## What to work on
Write out the following lines verbatim, everything from the line containing "You are a computer-use agent. Image" down to the line containing "point(609,485)", including both of those lines.

## Input rows
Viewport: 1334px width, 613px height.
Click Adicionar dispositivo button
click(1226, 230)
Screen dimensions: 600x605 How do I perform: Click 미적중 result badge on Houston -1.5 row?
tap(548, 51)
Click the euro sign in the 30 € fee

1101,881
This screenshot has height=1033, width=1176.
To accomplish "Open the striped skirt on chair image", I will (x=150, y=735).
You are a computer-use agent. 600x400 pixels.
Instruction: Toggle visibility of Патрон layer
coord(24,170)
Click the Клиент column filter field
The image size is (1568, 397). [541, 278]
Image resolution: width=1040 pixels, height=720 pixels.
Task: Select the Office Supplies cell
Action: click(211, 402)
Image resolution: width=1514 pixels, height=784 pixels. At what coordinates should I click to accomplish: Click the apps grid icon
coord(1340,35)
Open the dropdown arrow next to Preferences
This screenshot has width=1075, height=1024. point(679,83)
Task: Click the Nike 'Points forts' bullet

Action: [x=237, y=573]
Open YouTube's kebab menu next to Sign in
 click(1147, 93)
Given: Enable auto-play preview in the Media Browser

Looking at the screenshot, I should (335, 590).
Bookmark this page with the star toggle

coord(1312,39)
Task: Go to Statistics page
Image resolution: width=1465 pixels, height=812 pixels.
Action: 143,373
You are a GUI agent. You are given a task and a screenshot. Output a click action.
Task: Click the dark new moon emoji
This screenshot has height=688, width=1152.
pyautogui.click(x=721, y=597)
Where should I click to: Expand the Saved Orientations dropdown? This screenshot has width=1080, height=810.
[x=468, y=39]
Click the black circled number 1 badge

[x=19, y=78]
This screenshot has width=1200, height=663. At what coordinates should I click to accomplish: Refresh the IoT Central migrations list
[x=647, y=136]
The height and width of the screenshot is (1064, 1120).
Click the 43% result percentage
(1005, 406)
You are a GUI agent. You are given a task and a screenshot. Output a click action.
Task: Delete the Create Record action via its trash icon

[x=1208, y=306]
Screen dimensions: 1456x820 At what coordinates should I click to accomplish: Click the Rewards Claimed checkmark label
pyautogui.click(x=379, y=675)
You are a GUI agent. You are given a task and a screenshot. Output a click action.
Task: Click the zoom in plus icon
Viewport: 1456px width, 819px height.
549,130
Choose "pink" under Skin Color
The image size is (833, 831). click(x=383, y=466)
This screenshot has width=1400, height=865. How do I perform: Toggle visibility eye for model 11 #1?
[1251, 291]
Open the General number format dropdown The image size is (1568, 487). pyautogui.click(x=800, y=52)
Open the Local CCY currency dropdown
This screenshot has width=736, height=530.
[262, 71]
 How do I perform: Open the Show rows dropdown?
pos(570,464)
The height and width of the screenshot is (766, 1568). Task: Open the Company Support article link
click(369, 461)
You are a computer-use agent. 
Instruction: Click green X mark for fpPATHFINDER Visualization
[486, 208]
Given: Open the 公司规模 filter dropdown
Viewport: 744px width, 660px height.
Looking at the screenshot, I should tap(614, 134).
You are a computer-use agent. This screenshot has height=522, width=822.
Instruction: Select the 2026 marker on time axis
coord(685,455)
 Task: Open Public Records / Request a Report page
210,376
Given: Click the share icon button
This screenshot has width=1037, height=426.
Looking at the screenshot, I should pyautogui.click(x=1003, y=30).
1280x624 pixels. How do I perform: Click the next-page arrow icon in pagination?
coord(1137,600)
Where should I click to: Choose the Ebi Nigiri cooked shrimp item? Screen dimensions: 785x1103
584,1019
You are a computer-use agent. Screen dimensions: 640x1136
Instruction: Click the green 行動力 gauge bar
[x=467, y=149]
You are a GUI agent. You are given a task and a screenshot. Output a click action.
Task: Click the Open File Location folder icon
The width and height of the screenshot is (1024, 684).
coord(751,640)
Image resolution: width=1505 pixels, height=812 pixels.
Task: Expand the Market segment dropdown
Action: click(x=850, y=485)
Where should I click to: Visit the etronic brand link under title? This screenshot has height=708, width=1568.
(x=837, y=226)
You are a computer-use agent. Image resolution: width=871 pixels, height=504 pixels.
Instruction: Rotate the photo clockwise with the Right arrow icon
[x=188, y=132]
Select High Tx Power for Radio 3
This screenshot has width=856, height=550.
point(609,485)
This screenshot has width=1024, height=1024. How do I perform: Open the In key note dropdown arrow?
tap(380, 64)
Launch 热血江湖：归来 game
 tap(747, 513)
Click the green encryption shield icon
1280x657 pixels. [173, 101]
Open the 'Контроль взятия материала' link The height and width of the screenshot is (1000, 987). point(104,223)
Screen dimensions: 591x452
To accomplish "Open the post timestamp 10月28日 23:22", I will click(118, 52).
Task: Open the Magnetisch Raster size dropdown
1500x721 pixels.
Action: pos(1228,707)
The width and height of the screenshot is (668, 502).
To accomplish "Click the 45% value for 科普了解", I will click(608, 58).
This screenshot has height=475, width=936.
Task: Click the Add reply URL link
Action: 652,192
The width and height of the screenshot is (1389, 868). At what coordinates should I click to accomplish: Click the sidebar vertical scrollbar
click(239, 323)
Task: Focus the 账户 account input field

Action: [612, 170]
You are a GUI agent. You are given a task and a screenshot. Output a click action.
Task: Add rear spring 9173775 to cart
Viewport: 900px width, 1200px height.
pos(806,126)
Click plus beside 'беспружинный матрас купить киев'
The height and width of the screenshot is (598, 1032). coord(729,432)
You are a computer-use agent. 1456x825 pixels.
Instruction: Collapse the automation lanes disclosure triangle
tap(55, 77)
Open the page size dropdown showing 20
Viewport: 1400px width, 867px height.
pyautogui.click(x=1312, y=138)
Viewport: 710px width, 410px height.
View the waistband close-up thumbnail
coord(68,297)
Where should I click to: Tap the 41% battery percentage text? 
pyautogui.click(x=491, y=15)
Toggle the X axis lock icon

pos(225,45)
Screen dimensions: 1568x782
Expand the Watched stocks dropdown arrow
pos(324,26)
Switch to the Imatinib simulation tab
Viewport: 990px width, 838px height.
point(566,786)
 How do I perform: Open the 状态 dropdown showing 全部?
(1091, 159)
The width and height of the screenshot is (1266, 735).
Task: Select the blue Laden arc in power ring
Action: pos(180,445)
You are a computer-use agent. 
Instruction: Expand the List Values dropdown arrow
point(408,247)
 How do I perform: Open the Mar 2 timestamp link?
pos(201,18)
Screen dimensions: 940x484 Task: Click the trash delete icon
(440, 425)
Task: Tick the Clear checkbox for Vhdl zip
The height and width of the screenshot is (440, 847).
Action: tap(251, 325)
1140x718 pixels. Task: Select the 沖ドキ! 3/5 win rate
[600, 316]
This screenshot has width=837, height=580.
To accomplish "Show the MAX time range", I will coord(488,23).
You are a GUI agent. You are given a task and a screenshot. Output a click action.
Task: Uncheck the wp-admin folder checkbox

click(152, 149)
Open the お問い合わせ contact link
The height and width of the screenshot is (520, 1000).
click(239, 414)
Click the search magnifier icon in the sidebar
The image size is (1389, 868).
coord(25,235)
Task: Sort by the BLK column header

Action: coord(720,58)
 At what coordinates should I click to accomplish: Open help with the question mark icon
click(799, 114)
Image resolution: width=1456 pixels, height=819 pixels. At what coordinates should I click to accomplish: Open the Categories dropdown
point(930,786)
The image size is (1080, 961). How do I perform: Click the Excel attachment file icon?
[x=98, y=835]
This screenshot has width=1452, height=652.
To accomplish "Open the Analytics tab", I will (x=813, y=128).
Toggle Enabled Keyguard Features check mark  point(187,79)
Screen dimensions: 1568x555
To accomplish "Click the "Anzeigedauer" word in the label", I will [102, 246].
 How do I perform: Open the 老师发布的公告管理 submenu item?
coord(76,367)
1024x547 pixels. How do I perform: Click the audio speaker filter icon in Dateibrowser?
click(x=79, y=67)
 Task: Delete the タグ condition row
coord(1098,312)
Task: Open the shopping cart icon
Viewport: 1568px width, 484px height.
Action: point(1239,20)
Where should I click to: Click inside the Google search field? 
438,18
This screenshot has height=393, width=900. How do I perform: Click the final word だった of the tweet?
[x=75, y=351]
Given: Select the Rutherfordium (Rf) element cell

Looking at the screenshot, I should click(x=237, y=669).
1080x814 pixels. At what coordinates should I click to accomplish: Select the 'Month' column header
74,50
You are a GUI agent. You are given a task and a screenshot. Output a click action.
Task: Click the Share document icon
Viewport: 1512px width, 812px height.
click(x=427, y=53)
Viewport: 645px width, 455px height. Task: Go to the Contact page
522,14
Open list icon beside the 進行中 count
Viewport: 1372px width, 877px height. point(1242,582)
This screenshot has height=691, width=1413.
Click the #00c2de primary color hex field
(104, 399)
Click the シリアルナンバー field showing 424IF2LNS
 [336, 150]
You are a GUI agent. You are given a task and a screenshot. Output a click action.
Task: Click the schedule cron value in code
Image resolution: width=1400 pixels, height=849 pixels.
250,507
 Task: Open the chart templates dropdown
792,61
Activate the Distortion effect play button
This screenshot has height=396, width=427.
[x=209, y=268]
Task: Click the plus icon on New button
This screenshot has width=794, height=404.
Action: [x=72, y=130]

## Result for this task
You are a computer-use agent. Image resolution: width=871 pixels, height=504 pixels.
Instruction: Rotate the photo clockwise with the Right arrow icon
[x=188, y=132]
Select High Tx Power for Radio 3
This screenshot has width=856, height=550.
point(609,485)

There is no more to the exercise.